EDF a été sommé mardi par le gendarme du nucléaire de « réviser sa stratégie » pour résoudre les problèmes qui perturbent lourdement ses centrales depuis fin 2021, après la découverte d’une nouvelle fissure sur un circuit de secours d’un réacteur à l’arrêt, Penly 1, en Seine-Maritime.
Passée inaperçue jusqu’à sa médiatisation mardi par le site Contexte, une note d’EDF publiée le 24 février indique avoir décelé à Penly 1 un « défaut significatif de corrosion sous contrainte » sur une conduite de secours servant à refroidir le réacteur en cas d’urgence. Dans la foulée, l’Autorité de sûreté nucléaire (ASN), gendarme du nucléaire en France, a demandé à EDF de « réviser sa stratégie » sur le traitement de la corrosion sous contrainte dans certains de ces réacteurs.
« Cet événement n’a pas eu de conséquence sur le personnel ni sur l’environnement. Toutefois, il affecte la fonction de sûreté liée au refroidissement du réacteur », souligne l’ASN dans une note d’information publiée mardi en fin de journée. Alors qu’EDF estimait être en sortie de crise sur le traitement de ce phénomène, cette annonce jette de nouvelles incertitudes sur les perspectives de l’électricien pour 2023, après une année noire plombée par les déboires de son parc nucléaire, qui ont contribué à creuser ses pertes et sa dette.
Mise à l’arrêt de nombreux réacteurs en 2021
Le parc nucléaire d’EDF (56 réacteurs) a en effet subi une crise inédite depuis la découverte en octobre 2021 d’un phénomène de corrosion sous contrainte sur les réacteurs les plus récents. Ce problème avait forcé EDF à arrêter de nombreux réacteurs pour des opérations de contrôle et de réparations de grande ampleur, contribuant aux pertes colossales enregistrées par l’électricien en 2022.
La France a ainsi connu en 2022 son plus bas niveau de production d’électricité depuis 1992 et a dû importer de l’électricité depuis ses voisins européens. Dans le réacteur de Seine-Maritime, le nouveau défaut a été détecté lors d’ « expertises métallurgiques » sur « une soudure déposée en janvier », selon la note publiée sur le site internet du groupe.
Des fissures de quelques millimètres
Jusqu’ici, il n’était question que de micro-fissures, de l’ordre de quelques millimètres.
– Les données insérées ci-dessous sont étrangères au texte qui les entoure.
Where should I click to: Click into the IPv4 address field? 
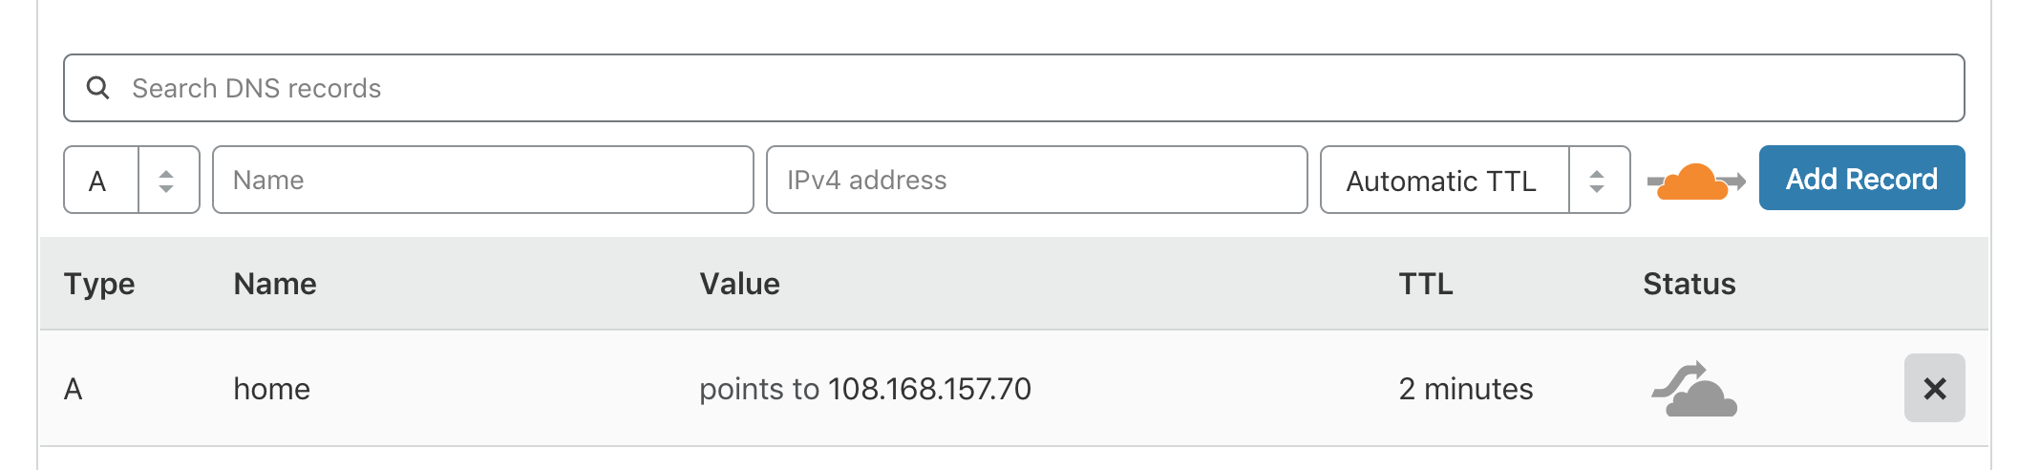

Mais la nouvelle fissure se trouve à proximité d’une soudure d’une conduite de secours servant à refroidir le réacteur en cas d’urgence. Elle « s’étend sur 155 mm, soit environ le quart de la circonférence de la tuyauterie, et sa profondeur maximale est de 23 mm, pour une épaisseur de tuyauterie de 27 mm », selon l’ASN.
La tuyauterie aurait pu être fragilisée par une opération de réparation visant à « réaligner » des circuits, au moment même de la construction du réacteur. « Cette ligne était considérée par EDF comme non-sensible à la fissuration par corrosion sous contrainte en raison notamment de sa géométrie. Toutefois, cette soudure a fait l’objet d’une double réparation lors de la construction du réacteur, ce qui est de nature à modifier ses propriétés mécaniques et les contraintes internes du métal au niveau de cette zone », explique l’ASN.
« Ce qui est nouveau, c’est la profondeur de la fissure, soit 85% de l’épaisseur du tuyau, et le facteur explicatif lié à cette notion de double réparation lors d’une opération de réalignement de circuits », indique à l’AFP Yves Marignac, expert en énergie et membre des groupes permanents d’experts de l’ASN. Pour l’expert, « le fait que des fissures plus importantes soient possibles pose la question du maintien en fonctionnement des 6 réacteurs de même type P’4 » en attendant leur réparation préventive, annoncée en décembre par EDF pour courant 2023.
« En raison de ses conséquences potentielles et de l’augmentation de probabilité d’une rupture, l’ASN le classe au niveau 2 de l’échelle INES (qui compte 8 niveaux) en ce qui concerne le réacteur 1 de la centrale nucléaire de Penly et au niveau 1 pour les autres réacteurs concernés », notamment Civaux et Chooz B, ajoute l’ASN. La centrale de Penly, composée de deux réacteurs, a été mise en service entre 1990 et 1992. Elle fait partie de la série des réacteurs les plus puissants, dit « P’4 », d’une puissance de 1300 MW.